### Given data:
>> start
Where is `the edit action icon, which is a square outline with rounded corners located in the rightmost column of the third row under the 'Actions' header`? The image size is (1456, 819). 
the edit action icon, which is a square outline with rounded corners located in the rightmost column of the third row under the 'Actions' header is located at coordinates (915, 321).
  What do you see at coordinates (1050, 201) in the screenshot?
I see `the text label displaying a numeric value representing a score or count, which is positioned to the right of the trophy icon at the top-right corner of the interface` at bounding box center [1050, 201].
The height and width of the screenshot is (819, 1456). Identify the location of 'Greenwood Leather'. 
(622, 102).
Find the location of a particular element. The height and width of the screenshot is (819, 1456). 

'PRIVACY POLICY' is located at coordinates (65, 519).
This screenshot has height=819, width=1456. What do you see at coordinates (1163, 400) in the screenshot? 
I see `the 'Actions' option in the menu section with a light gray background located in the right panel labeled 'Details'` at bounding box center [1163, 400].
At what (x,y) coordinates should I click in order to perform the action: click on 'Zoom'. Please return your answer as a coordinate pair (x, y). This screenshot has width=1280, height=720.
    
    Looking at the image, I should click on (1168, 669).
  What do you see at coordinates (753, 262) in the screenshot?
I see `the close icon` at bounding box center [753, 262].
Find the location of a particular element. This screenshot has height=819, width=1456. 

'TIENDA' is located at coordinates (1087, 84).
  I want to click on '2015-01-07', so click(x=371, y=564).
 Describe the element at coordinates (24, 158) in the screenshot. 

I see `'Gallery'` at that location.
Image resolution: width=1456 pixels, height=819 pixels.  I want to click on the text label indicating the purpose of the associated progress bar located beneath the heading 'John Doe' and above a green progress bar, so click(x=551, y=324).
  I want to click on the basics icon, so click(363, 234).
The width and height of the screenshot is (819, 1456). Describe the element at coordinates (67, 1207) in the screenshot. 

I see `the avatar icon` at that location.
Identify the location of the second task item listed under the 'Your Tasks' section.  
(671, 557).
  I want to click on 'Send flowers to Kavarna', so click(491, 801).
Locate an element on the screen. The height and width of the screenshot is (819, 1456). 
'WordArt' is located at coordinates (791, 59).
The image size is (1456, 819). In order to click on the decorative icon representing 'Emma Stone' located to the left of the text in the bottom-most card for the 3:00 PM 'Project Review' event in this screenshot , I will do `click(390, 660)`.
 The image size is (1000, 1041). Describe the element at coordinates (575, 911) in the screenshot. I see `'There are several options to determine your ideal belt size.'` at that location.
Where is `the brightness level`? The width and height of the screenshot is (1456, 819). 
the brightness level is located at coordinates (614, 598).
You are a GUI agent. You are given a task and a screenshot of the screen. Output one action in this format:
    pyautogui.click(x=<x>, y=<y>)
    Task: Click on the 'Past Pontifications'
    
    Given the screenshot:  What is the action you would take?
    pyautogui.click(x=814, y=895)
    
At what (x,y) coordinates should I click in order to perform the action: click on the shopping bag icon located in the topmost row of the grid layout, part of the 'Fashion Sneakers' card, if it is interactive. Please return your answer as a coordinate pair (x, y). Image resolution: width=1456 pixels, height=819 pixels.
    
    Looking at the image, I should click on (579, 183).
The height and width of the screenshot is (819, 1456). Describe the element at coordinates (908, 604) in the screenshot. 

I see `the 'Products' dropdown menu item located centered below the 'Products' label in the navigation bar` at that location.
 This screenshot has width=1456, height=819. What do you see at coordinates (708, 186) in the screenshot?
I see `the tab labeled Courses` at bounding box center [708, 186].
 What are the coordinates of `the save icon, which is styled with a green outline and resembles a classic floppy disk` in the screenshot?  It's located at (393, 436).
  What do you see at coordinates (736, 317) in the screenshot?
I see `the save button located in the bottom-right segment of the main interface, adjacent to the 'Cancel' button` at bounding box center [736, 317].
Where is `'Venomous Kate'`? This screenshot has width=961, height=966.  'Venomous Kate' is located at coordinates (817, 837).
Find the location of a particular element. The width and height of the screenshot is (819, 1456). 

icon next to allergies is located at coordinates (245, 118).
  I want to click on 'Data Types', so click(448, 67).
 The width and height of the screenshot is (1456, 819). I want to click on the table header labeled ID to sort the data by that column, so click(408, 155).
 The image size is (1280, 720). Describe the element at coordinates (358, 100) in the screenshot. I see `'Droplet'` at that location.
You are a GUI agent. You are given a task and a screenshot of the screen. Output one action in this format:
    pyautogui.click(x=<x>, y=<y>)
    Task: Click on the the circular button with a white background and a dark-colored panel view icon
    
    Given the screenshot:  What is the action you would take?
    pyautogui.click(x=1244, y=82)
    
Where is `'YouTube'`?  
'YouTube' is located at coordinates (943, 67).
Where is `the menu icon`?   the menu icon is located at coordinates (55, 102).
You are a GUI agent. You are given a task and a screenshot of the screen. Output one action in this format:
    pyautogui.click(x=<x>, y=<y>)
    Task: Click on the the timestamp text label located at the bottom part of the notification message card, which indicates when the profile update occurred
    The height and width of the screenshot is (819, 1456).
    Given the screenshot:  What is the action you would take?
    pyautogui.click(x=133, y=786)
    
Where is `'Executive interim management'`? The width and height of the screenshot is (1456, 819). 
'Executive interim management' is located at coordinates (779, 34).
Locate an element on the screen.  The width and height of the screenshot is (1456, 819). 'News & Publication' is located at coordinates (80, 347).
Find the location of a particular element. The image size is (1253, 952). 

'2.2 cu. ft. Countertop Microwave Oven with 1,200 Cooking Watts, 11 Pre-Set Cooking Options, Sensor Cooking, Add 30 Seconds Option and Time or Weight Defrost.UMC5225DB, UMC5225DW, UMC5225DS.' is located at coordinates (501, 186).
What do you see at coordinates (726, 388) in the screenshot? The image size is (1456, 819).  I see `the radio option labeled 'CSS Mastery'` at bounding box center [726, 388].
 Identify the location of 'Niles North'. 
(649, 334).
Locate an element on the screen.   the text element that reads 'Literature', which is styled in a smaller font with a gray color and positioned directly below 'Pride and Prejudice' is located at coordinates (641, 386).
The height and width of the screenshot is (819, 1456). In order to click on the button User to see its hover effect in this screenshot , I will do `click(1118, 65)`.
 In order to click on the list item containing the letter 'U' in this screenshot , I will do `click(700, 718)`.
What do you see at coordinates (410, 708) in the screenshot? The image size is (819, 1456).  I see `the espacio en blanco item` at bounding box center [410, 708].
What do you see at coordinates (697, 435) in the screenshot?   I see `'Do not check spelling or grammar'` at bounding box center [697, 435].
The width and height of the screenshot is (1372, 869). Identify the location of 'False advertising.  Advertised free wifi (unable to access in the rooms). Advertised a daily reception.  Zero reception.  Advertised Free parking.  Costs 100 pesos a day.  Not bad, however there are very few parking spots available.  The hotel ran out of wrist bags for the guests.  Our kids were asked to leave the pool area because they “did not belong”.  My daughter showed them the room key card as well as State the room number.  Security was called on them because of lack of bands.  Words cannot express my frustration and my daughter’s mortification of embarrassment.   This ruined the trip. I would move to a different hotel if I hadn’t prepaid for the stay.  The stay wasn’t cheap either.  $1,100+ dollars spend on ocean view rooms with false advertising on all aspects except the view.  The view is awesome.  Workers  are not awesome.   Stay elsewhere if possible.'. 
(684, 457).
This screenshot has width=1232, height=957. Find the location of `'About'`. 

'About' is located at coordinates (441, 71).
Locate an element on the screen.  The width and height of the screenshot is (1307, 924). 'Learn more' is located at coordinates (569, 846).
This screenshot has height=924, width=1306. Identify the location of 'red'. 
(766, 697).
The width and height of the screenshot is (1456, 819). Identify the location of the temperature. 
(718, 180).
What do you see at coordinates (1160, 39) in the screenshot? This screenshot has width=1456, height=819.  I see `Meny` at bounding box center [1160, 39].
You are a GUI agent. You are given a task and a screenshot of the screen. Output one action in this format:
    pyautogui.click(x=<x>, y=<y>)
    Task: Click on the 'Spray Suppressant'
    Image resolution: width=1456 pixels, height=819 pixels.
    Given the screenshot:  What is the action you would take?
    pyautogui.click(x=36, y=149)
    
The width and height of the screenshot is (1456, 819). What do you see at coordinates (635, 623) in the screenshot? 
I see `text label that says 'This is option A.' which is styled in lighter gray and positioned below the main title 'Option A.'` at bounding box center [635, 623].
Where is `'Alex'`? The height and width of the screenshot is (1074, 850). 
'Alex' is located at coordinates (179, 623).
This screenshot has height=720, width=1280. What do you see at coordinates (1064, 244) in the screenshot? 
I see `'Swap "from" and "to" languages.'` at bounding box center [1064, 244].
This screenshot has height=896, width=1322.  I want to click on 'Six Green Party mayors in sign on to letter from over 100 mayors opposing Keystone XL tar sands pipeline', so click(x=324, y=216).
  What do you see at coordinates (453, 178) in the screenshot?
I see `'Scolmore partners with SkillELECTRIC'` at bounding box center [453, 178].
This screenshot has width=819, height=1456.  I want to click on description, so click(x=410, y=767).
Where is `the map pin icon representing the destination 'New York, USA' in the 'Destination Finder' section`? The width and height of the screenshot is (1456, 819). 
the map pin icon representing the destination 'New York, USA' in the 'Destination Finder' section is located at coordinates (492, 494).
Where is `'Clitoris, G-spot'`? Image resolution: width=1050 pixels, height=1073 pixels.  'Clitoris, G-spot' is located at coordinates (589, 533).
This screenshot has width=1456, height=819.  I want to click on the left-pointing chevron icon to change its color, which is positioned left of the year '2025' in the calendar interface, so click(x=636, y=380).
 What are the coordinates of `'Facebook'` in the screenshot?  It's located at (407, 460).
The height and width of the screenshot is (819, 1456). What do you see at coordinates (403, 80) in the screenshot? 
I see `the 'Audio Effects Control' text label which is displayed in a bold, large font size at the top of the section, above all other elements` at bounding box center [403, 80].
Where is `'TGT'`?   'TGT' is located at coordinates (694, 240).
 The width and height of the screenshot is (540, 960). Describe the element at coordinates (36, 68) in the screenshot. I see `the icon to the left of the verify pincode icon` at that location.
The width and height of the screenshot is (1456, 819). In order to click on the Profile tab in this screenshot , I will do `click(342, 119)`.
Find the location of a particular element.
>> end
### Goal of the exercise:
Copy the lines of the data starting at the line that contains "The height and width of the screenshot is (819, 1456). In" and ending at the line that contains "In order to click on the list", with both of those lines included.

### Completed exercise:
The height and width of the screenshot is (819, 1456). In order to click on the button User to see its hover effect in this screenshot , I will do `click(1118, 65)`.
 In order to click on the list item containing the letter 'U' in this screenshot , I will do `click(700, 718)`.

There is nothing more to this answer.